Previously on The Soul Talks, I gave inputs on what stress is, how it can be controlled. Also, gave valuable tips and tricks to make sure that the stress bar is not exceeding high. In case, you’ve missed the article here’s the link: http://thesoultalks10.com/stressbuster-three-easy-simple-ways-to-curb-stress/
Today, the emotion that I’ll be talking about is Jealousy.
Jealousy is a complex emotion which ranges from fear of abandonment, to rage and also humiliation. The main cause of jealous is when a person perceives a threat from a valued relationship from a third party.
Now, lemme clear this that Jealousy and Envy are different. Jealousy involves a third party seen as a rival for affection. Envy is between two people for example: “I want that from you.”
Jealousy is a painful emotional experience and it is also a signal or a wake-up call you can say that a valued relationship is in danger and necessary steps need to be taken to regain the affection of one’s mate or friend.
I feel Jealousy is necessary to some extent because I’ll tell you that it preserves social bonds. Also, at the same time it motivates people to engage in behaviours that maintain an important relationship.

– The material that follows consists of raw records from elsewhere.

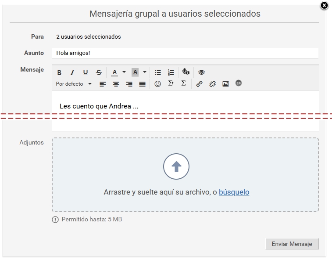Center align the message text

[x=116, y=84]
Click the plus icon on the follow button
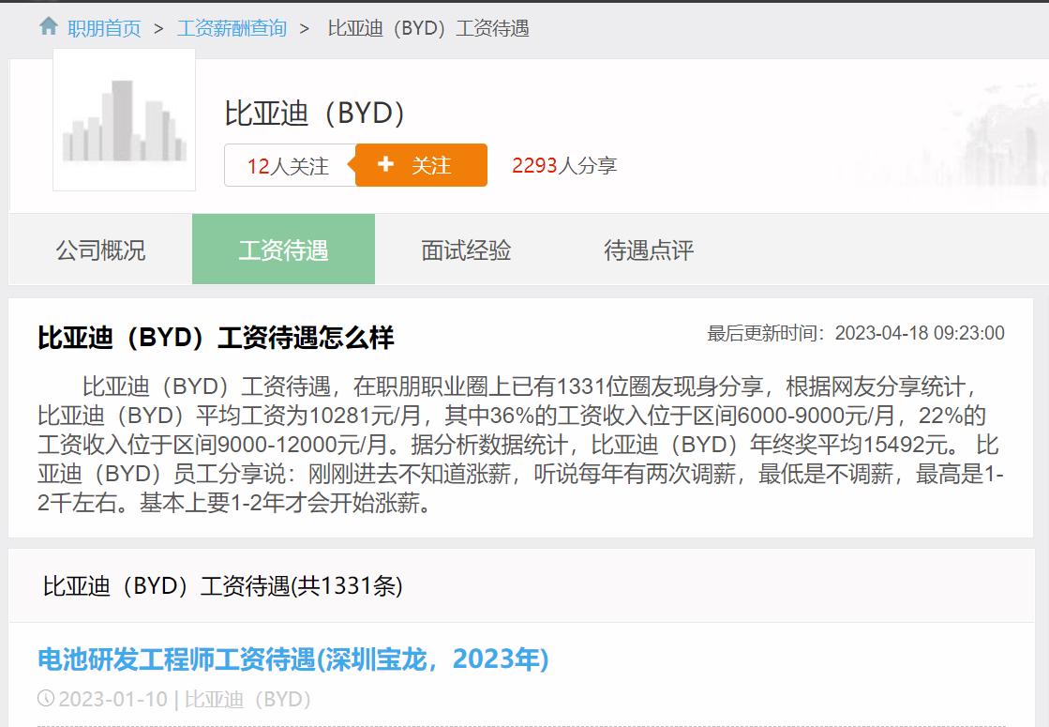The height and width of the screenshot is (727, 1049). pyautogui.click(x=385, y=164)
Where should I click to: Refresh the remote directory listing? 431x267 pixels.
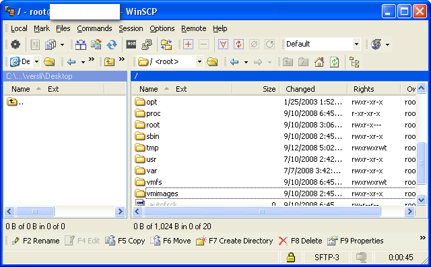334,62
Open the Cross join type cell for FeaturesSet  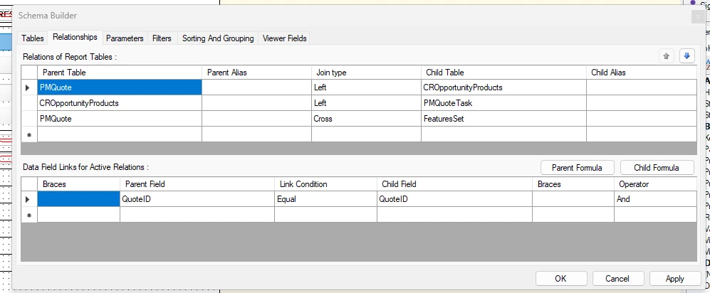pos(366,119)
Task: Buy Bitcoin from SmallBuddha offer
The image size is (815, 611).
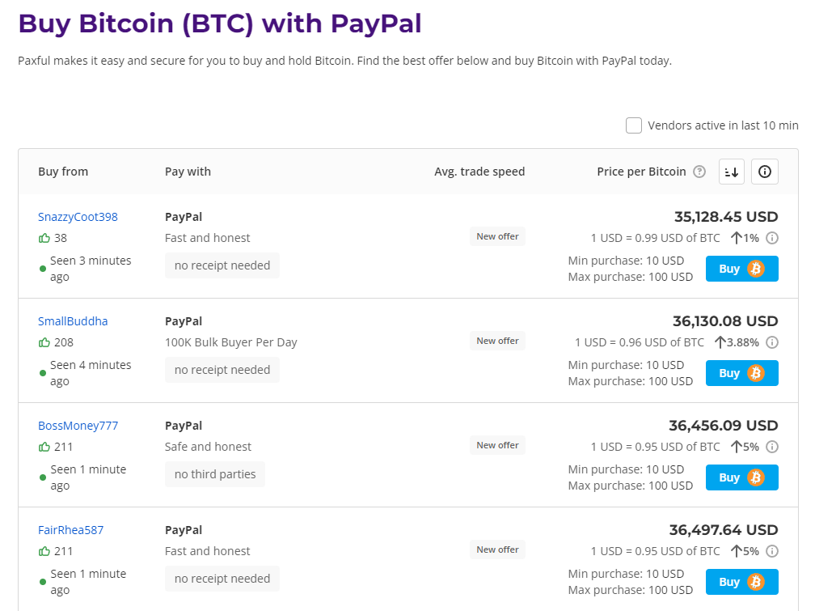Action: coord(741,373)
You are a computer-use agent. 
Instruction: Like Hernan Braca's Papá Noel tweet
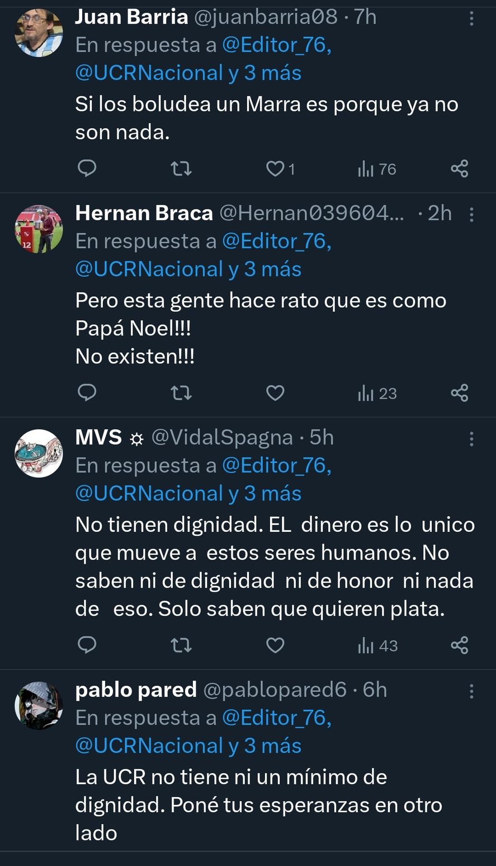[275, 393]
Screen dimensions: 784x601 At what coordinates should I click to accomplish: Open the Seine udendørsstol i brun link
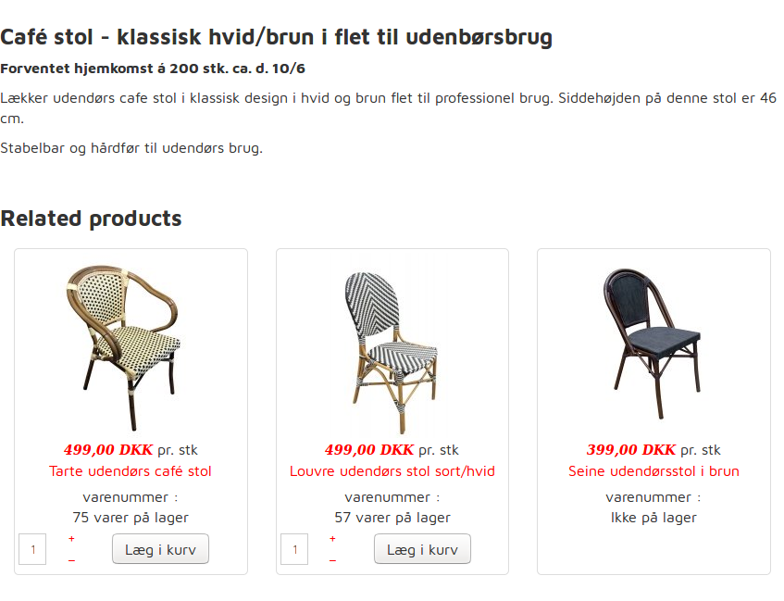point(653,471)
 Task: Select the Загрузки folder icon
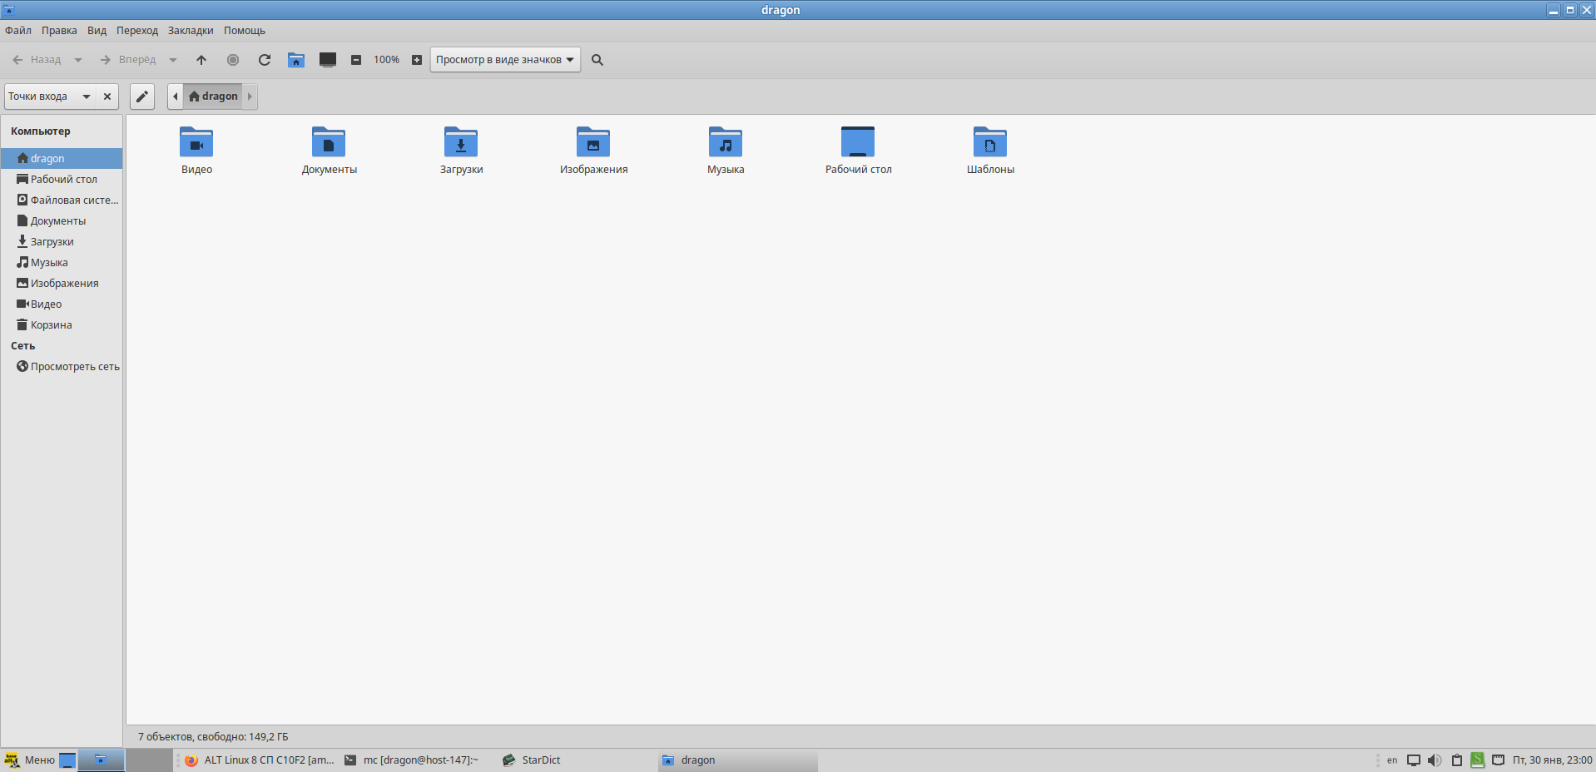pyautogui.click(x=461, y=143)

Now, Jealousy is necessary but not all the time. You’ll become a pecky soul if you stay jealous for most of the time. Also, here I’d like to mention ways through which you can conquer that uneasy feeling and start focusing more onto yourself.

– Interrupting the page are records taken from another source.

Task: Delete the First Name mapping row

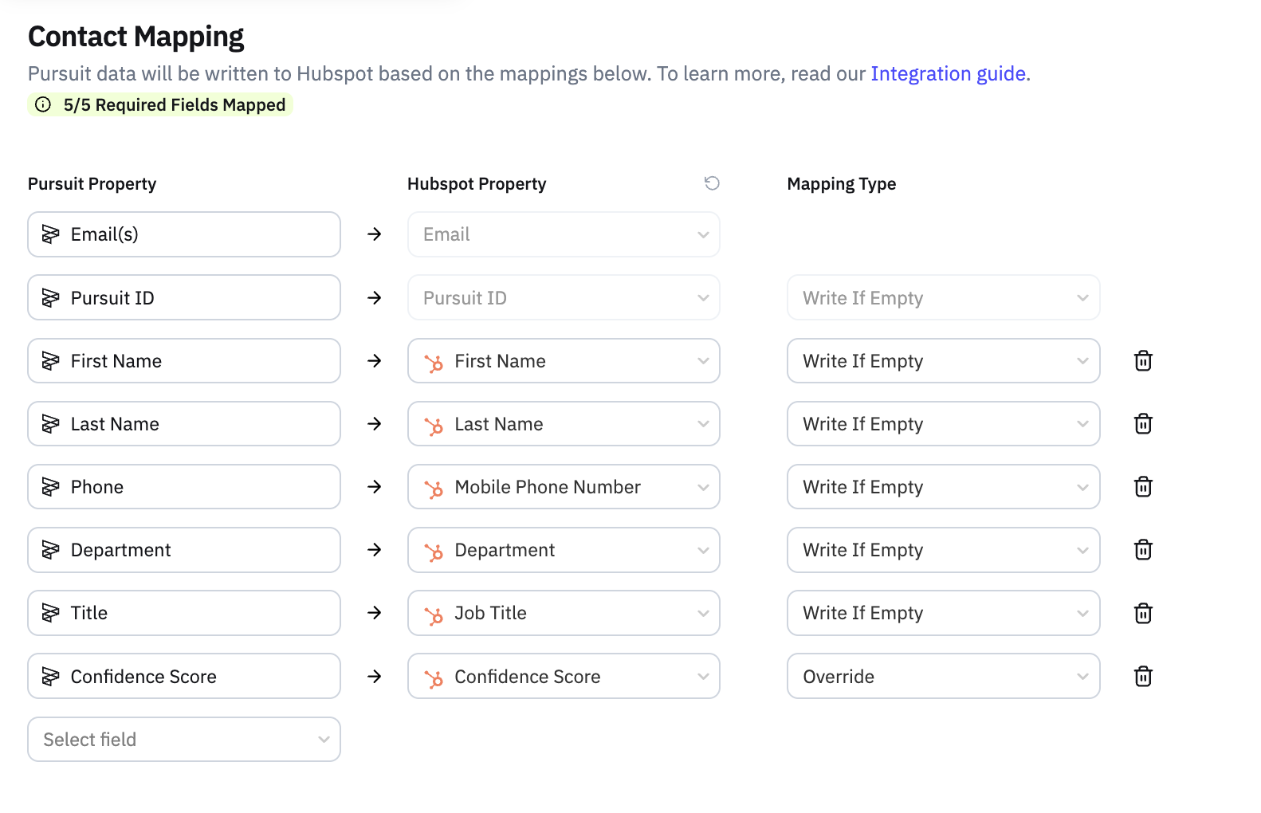Action: click(x=1143, y=361)
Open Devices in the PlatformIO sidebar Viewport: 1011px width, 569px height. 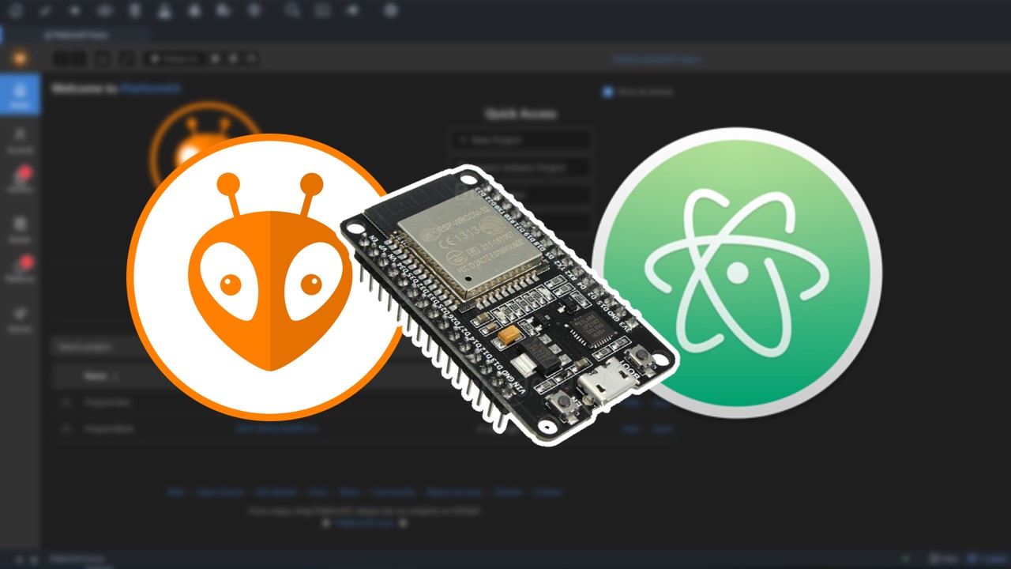(21, 318)
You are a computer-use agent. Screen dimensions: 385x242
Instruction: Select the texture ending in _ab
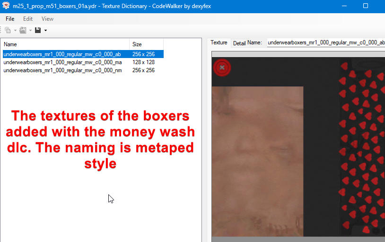(62, 54)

Here are the 3 tips through which you can get over jealousy easily:
Jealousy or betrayal is not the end of the world:
What jealousy can do is help you realize how much the bond matters to you or help you pick up on potential red flags. What it cannot do is full-on prevent your partner or friend to not be a jerk and not put his/her nose to attractive people.
All you can do is your best in communicating your worries and making sure that jealousy isn’t CONSUMING you. Everything else, you cannot control but you can definitely survive.
Take out- doubt!
I know its easier said than done but the very actions you think will reassure you (like interrogating your partner, checking their phone, stalking their ex on social media) will make you more anxious if you never actually find anything. Sometimes your partner/friend is a liar and you’d never learn about the cheating any other way than glancing at their Instagram DM’s. You still have to make sure surveillance doesn’t become an actual habit that slowly takes over your life.
Trust your gut and lower your expectations:
Lowering your expectations does not mean that not keep hope but here what I mean is rules like: “I’m enough for my partner and he/she will never cheat me. I must know what my partner is doing or my partner will never get attracted to someone else” are all according to me bullshit rules cus the more rules you make, you make the partner more prone to jealousy.